FIGURE 1. — **Short-chain fatty acid responses at FFA2 and FFA3 receptors.** Signaling in response to the SCFAs formate (C1), acetate (C2), propionate (C3), butyrate (C4), and valerate (C5) in Flp-In T-REx 293 cells stably expressing either human FFA2 or FFA3 was assessed by measuring DMR in a Corning Epic biosensor. A and B, wavelength shift in picometers (pm) over time (seconds) was assessed upon stimulation with increasing concentrations of ligand as indicated at FFA2 (A) and FFA3 (B). Shown are representative traces from a single experiment representative of three separate experiments. C, concentration-response curves were constructed from the maximum (*max*) wavelength shift per concentration normalized to C3 at the corresponding receptor, thereby allowing comparison of ligand selectivity at FFA2 (*red circles*) *versus* FFA3 (*blue squares*). Data are mean ± S.E., n = 3. D, concentration-response curves were also generated using the [³⁵S]GTPγS binding assay to enable comparison of receptor selectivity using DMR with a more traditional GPCR readout. Data are mean ± S.E., n = 3. E, comparison of concentration-response curves from cAMP (FFA3) and IP₁ (FFA2) second messenger assays. Data are mean ± S.E., n = 3.

Examination of each of C1–C5 in traditional assays of receptor activation resulted in a similar pattern of selectivity (Fig. 1, D and E, and Table 1), although as expected for signals with different levels of amplification and for comparisons between intact cells and cell membrane assays, absolute values of potency varied somewhat. Despite this, C1 and C2 had marked selectivity for FFA2 over FFA3 (ΔpEC₅₀ of >1.8 and >1.3 for C1 and C2, respectively, where positive ΔpEC₅₀ indicates selectivity for FFA2 and a negative number represents FFA3 selectivity). LEs were calculated using an average of the experimentally determined pEC₅₀ values and indicate that C2 and C3 do indeed have LE values close to the maximal value (Table 1).
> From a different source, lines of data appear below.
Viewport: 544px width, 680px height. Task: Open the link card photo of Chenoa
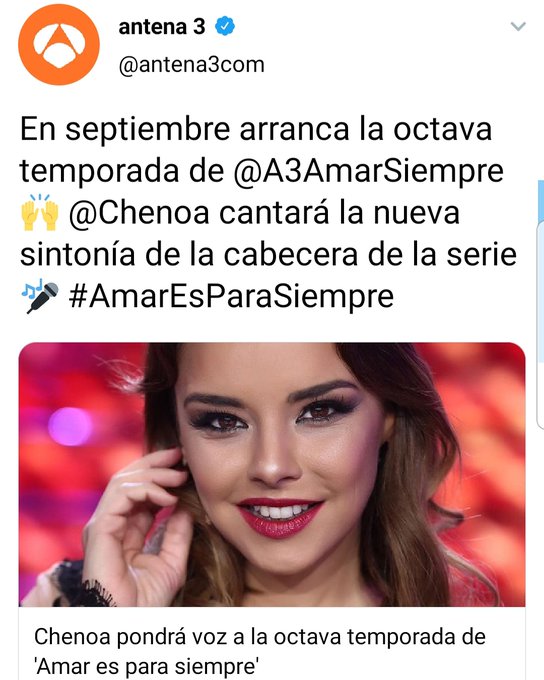pos(272,474)
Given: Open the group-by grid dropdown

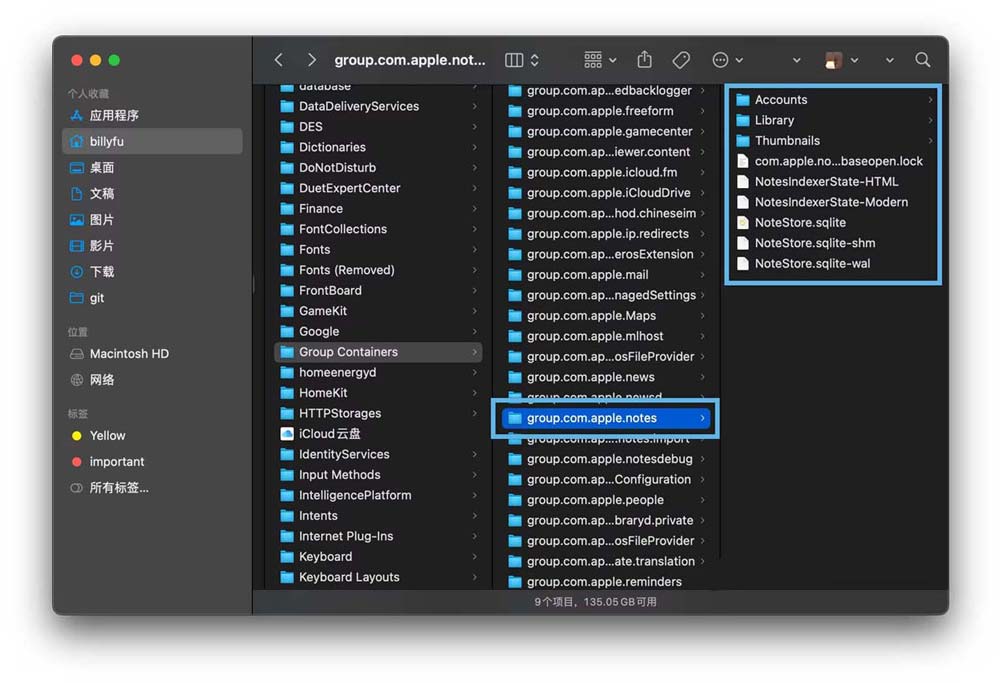Looking at the screenshot, I should (x=600, y=60).
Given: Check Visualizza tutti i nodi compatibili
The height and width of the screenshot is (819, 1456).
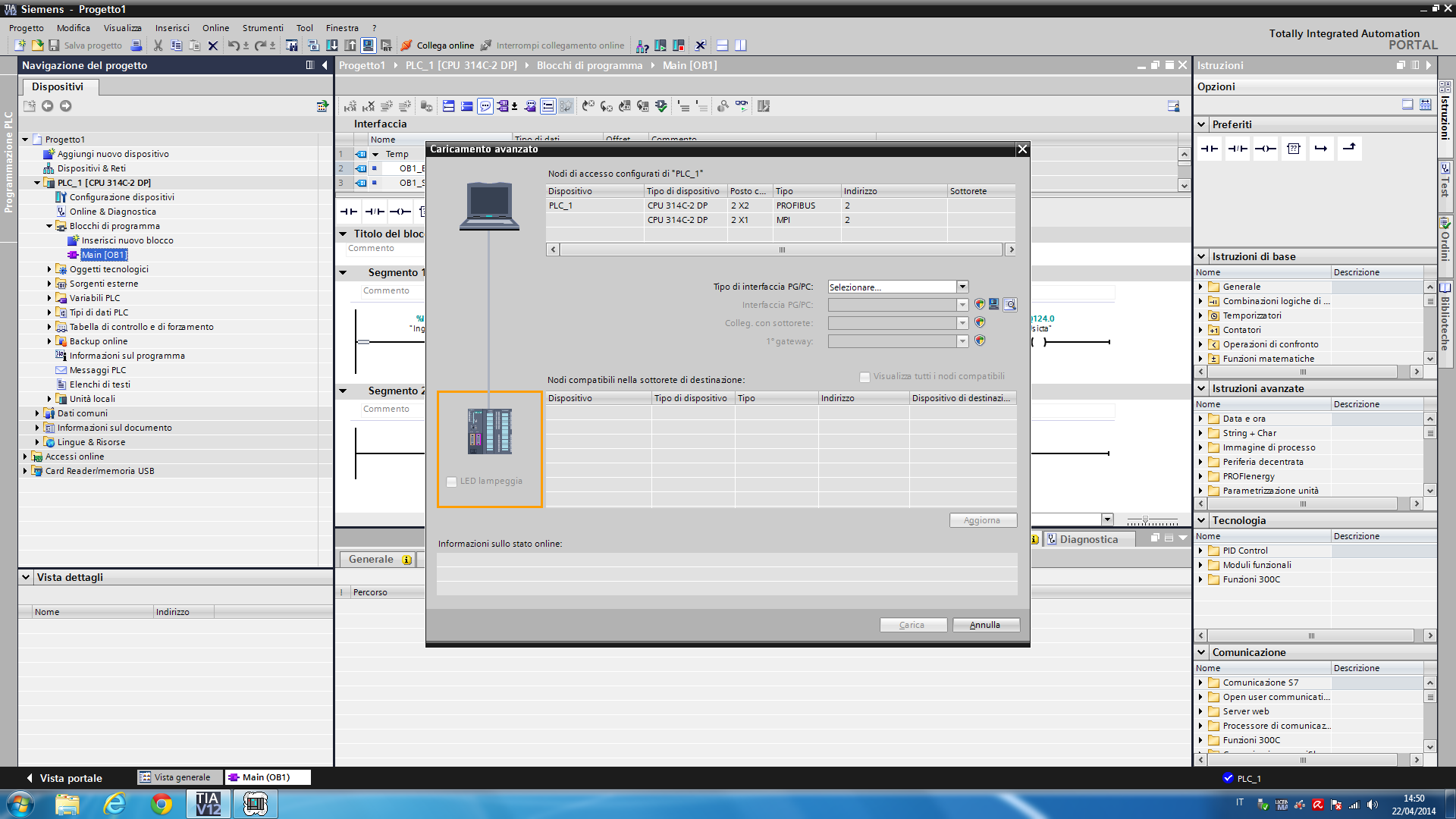Looking at the screenshot, I should pos(864,377).
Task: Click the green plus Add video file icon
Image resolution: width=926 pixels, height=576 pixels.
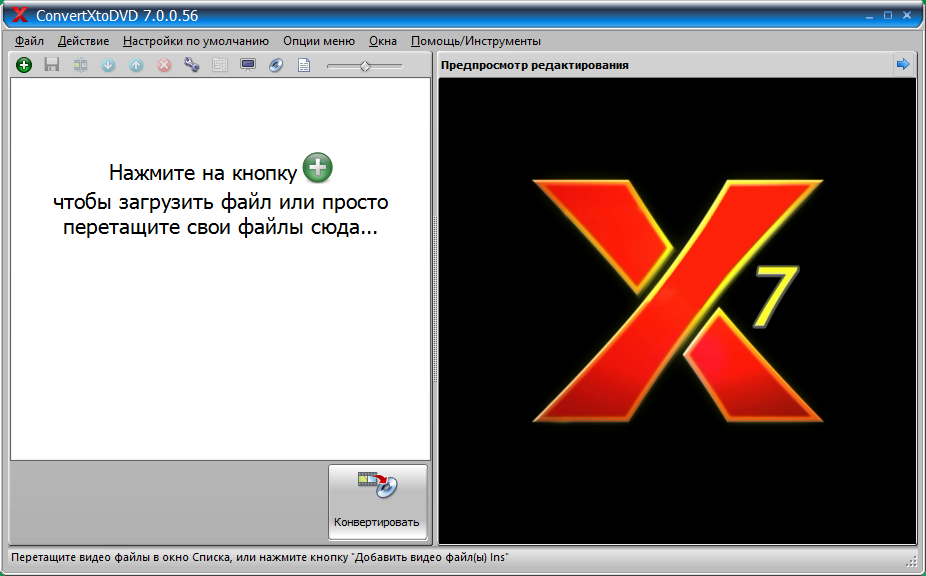Action: pyautogui.click(x=22, y=64)
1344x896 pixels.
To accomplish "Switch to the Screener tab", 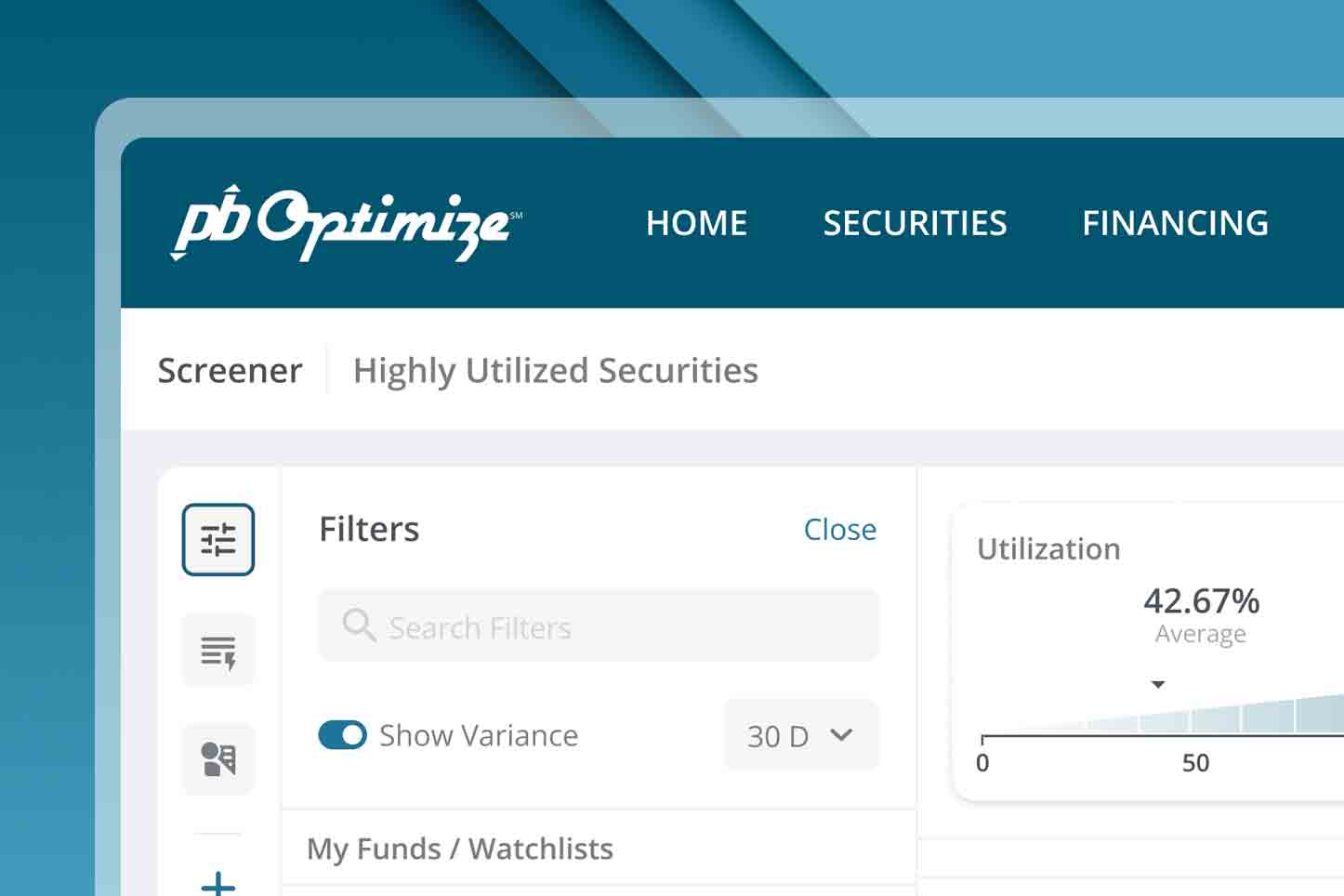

Selection and Evaluation of Compounds

SCAs with lipophilic hydrocarbon tails consisting of four or fewer carbon atoms, including cyclic and unsaturated compounds with well defined three-dimensional structure, were selected to thoroughly explore the binding site of FFA2. We screened these SCAs at a single concentration of 300 μm using the Epic DMR (Fig. 2). None of the noted chemicals produced significant DMR responses in native HEK 293 cells lacking expression of either FFA2 or FFA3 (Fig. 2A). A large proportion of the SCAs tested displayed activity, however, at either or both FFA2 (Fig. 2B) and FFA3 (Fig. 2C). SCAs with polar substituents, like 26 and 27, or larger structures, like 28, were close to inactive on both receptors. Ligands that generated negative DMR signals were not pursued further, whereas the majority of the active compounds were then further explored with both full concentration-response curves in the DMR assay and at [³⁵S]GTPγS binding and appropriate second messenger pathways (Table 1 and below) after being subdivided into groups based upon their structure to enable SAR investigation.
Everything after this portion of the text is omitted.